A la reprise du procès, après la trêve judiciaire de l'été austral, le tribunal a rejeté plusieurs demandes en nullité présentées par des prévenus, y compris la défense de Cristina Kirchner. Selon l'accusation, l'ex-présidente péroniste (centre gauche) était "la principale destinataire" d'un système né sous la présidence de son mari, et continué sous la sienne: "Celle qui prenait possession finale de la majorité de l'argent remis par les privés" via des intermédiaires.

La défense a pour sa part remis en cause les témoignages de chefs d'entreprise qui ont déposé en tant que "repentis". Et elle a invoqué une manipulation des cahiers, à l'origine de l'affaire, dans lesquels un chauffeur consignait les va-et-vient présumés de sommes d'argent.
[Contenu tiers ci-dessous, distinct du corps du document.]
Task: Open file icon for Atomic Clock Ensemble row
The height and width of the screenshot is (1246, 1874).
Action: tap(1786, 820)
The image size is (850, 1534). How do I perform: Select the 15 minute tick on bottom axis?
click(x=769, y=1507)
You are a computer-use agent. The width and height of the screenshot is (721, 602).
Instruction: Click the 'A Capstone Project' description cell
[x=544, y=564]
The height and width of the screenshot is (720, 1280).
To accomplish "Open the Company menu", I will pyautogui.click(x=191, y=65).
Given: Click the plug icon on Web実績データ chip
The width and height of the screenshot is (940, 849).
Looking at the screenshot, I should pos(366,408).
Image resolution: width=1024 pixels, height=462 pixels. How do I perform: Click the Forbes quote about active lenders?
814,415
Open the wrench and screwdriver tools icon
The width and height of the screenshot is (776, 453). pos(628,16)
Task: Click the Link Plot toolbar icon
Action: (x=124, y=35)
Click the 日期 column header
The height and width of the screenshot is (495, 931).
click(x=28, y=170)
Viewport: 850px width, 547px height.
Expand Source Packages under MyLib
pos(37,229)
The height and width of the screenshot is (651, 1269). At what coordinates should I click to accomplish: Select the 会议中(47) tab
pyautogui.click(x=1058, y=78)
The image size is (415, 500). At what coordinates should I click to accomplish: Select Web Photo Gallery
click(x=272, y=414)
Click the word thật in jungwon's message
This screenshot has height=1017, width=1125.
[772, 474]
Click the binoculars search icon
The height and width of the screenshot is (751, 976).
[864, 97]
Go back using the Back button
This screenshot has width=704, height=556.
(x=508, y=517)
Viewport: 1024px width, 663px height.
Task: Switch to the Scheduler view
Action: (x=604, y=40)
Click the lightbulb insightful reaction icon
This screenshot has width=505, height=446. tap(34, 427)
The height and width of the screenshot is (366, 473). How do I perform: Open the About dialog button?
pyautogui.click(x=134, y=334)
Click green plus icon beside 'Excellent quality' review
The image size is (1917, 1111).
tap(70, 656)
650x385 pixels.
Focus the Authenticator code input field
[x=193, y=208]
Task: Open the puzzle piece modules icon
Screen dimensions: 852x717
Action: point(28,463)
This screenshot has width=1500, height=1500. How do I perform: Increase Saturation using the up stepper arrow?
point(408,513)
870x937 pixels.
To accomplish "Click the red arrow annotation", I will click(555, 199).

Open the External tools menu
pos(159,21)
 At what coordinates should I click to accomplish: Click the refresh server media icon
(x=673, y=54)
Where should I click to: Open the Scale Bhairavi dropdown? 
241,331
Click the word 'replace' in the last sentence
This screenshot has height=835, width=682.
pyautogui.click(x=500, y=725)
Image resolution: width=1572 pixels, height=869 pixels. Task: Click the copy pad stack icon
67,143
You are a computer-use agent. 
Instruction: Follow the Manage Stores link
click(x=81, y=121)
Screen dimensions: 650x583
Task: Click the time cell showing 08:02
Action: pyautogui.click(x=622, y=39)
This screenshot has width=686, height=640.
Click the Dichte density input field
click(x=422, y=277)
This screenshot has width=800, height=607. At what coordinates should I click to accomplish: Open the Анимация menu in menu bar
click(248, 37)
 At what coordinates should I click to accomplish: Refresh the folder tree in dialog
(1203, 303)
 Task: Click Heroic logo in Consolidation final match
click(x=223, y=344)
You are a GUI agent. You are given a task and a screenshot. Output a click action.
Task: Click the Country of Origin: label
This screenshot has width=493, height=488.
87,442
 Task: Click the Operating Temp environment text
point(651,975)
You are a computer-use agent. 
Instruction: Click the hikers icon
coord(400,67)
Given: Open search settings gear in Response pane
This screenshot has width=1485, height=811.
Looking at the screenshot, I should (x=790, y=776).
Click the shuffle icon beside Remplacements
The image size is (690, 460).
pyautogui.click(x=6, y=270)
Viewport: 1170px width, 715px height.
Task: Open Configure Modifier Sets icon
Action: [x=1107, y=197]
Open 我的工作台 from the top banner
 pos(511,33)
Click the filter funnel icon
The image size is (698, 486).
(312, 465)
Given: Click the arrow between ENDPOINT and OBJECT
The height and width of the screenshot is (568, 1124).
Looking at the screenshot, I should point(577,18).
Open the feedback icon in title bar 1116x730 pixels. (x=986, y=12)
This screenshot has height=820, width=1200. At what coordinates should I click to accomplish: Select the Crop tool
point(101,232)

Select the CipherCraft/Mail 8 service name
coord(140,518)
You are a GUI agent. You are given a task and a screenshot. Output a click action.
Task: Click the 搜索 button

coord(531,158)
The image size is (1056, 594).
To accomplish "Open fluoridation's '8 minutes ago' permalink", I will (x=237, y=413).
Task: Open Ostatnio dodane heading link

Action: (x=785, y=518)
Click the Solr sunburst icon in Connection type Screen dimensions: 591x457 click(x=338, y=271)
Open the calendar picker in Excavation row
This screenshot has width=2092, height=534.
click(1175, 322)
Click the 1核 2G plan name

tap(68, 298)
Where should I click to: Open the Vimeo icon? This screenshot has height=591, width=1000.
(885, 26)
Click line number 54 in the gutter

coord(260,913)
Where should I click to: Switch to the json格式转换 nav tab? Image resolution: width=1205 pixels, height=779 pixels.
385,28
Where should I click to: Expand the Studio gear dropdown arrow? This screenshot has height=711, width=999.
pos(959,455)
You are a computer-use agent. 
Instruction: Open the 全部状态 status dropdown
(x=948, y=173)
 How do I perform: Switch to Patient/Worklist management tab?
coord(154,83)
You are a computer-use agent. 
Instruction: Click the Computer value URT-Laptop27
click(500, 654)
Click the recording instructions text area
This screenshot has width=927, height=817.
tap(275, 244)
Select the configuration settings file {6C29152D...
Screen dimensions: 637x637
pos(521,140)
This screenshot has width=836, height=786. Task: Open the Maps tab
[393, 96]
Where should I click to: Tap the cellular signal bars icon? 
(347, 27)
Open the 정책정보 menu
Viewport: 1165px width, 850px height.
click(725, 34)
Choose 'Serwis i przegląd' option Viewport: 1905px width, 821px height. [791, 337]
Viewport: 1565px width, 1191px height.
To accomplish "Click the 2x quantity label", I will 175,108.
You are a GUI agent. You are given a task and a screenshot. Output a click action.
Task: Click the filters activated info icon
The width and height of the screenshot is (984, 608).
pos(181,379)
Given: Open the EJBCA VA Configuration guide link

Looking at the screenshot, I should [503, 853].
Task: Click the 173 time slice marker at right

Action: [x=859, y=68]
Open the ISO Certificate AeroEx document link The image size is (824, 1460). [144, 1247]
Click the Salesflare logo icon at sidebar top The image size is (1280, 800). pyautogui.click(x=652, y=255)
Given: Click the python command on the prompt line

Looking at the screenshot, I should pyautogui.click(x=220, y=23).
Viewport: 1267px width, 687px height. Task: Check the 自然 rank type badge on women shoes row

Un autre des principaux accusés, l'ex-ministre de la Planification fédérale Julio de Vido, doit être entendu mardi, lors du procès qui s'est surtout tenu en visioconférence, faute d'espace.

Jusqu'à dix ans de prison encourus

L'ex-cheffe de l'Etat encourt jusqu'à dix ans de prison, mais si elle est reconnue coupable, elle pourrait demander à purger sa peine à domicile, comme elle le fait déjà. Fin décembre, elle avait pu sortir, moyennant autorisation judiciaire, pour une opération de l'appendicite qui l'avait vue hospitalisée deux semaines. Le procès, décrit par l'accusation comme la "plus vaste enquête jamais réalisée sur des faits de corruption" en Argentine, devrait s'étendre au-delà de 2026.

Inéligible, passée au second plan, mais toujours influente au sein de l'opposition au président ultralibéral Javier Milei, Cristina Kirchner n'en reste pas moins une de ses cibles préférées. Lors de son récent discours du l'Etat de la nation, il a scandé "Cristina sous bracelet !" avec ses députés alliés, et assuré qu'elle "restera prisonnière".